** EXCERPTED PASSAGE **
==================================================

Assuming you still have a functioning e-reader at this moment, we shall arrive at ugly, or the funny, or the downright – are you kidding me? Late Friday afternoon a series of major thunderstorms ravaged the Washington DC area, and NIH was not unaffected. The Children’s Inn which sits on this approximately mile square facility has been Evan’s home away from home for 7 of the last 10 weeks. During this time the Inn has been undergoing a series of improvements and upgrades including the installation of new carpet and Google TV in each of the resident’s rooms. Additionally, the exterior playground is being prepared for a major upgrade this summer.
The playground design team, KABOOM!, only does one playground a year because of the scope and intensity of the design requirements for each project they undertake. At The Children’s Inn the design process had to accommodate infants to adults in a manner that anyone regardless of circumstance might find some measure of play, peace and life enjoyment when they are in the playground. This is no small order for the healthiest of populations. On Wednesday night the design team came to dinner and in an interactive presentation revealed what was going to happen on the back hill behind the Inn. There were balloons and bandanas, markers, paper and ideas were shared. Many of the kids wanted to have some form of water features in the playground, but due to design/health limitations none were going to be added, until . . .

==================================================

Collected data

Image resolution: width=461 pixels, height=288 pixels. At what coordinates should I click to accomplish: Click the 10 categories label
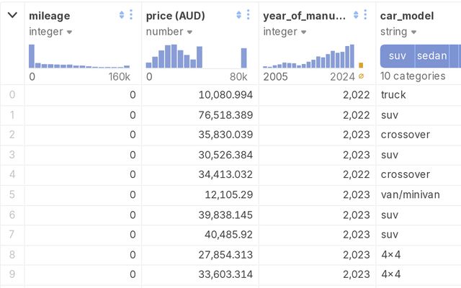[406, 76]
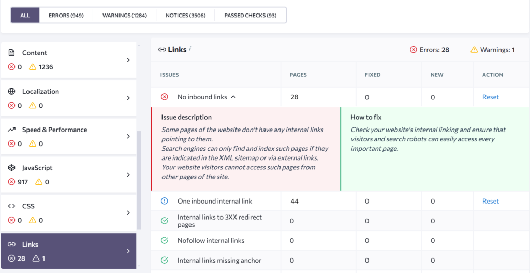Collapse the No inbound links issue description
Viewport: 530px width, 273px height.
pyautogui.click(x=233, y=97)
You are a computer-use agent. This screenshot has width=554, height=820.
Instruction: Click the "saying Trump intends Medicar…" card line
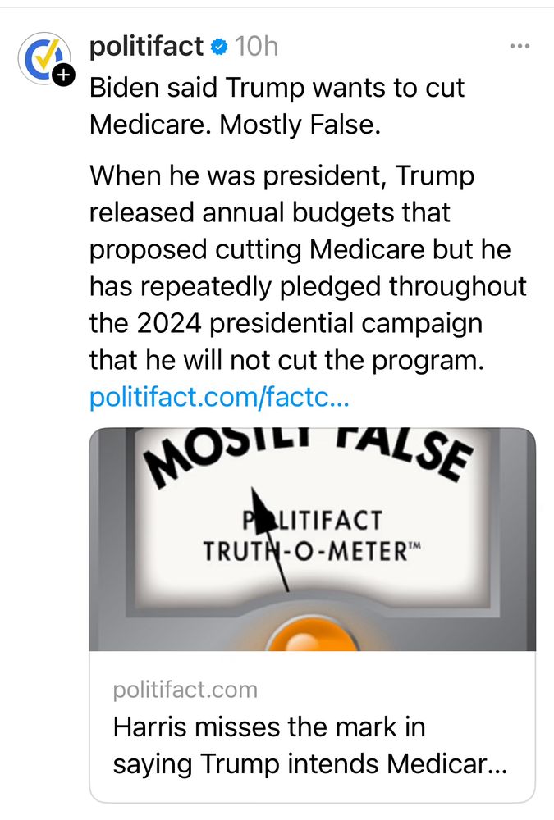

==================================================

** EXERCISE GOAL **
Copy the passage about The Children’s Inn from "The playground design" to "until . . .", substituting "planning team" for each "design team".

** ANSWER SPACE **
The playground planning team, KABOOM!, only does one playground a year because of the scope and intensity of the design requirements for each project they undertake. At The Children’s Inn the design process had to accommodate infants to adults in a manner that anyone regardless of circumstance might find some measure of play, peace and life enjoyment when they are in the playground. This is no small order for the healthiest of populations. On Wednesday night the planning team came to dinner and in an interactive presentation revealed what was going to happen on the back hill behind the Inn. There were balloons and bandanas, markers, paper and ideas were shared. Many of the kids wanted to have some form of water features in the playground, but due to design/health limitations none were going to be added, until . . .